The association between carriage of the human leucocyte antigen (HLA)-B*51 allele and development of Behçet's disease (BD) has been known since the early 1970s, but the exact mechanisms responsible for its role in pathogenesis remain much-debated. In an effort to explain the disease process, it has been suggested that BD constitutes one of a newly termed group of diseases, the 'MHC-I-opathies'. Other MHC-I-opathies include ankylosing spondylitis and HLA-B*27-associated spondyloarthropathies and HLA-C*0602-associated skin psoriasis. Recent work analysing the peptidome of HLA-B*51 suggests that altered peptide presentation by HLA-B*51 is vital to the disease process.
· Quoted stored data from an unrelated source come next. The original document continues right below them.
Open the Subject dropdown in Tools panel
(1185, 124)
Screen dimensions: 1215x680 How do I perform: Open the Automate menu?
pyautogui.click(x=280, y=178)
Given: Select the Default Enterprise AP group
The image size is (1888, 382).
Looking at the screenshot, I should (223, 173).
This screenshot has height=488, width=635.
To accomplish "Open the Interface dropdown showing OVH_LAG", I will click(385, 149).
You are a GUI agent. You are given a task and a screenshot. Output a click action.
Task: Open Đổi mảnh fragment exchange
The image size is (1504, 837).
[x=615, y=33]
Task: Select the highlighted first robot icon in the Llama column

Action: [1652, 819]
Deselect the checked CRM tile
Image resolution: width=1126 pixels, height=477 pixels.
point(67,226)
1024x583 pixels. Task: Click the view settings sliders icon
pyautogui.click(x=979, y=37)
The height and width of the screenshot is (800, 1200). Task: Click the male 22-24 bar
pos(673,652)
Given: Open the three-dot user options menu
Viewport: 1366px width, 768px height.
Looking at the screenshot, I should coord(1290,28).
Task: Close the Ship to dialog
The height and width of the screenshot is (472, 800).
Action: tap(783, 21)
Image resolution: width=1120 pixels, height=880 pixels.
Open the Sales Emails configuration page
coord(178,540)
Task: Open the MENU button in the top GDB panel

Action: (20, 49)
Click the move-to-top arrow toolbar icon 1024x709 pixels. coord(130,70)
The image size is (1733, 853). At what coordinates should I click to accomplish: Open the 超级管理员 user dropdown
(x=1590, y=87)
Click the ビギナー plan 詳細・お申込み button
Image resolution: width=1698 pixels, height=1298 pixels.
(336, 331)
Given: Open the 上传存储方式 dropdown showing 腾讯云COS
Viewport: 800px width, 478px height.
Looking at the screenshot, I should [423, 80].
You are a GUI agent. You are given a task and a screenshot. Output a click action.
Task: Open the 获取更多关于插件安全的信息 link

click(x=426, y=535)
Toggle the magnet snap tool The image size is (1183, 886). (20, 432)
In this review, we argue that immune receptor interactions with HLA-B*51 or the HLA-B*51-peptide complex could lead to development of inflammation in BD. The evidence for CD8+ T cell involvement is weak, and based on emerging studies it seems more likely that natural killer (NK) or other cell interactions, perhaps mediated by leucocyte immunoglobulin-like receptor (LILR) or killer immunoglobulin-like receptor (KIR) receptors, are culpable in pathogenesis. HLA misfolding leading directly to inflammation is another hypothesis for BD pathogenesis that deserves greater investigation. Ultimately, greater understanding of HLA-B*51's unique role in BD will probably lead to improved development of therapeutic strategies.
Keywords: antigen presentation/processing; autoimmunity; autoinflammatory disease.
© 2017 British Society for Immunology.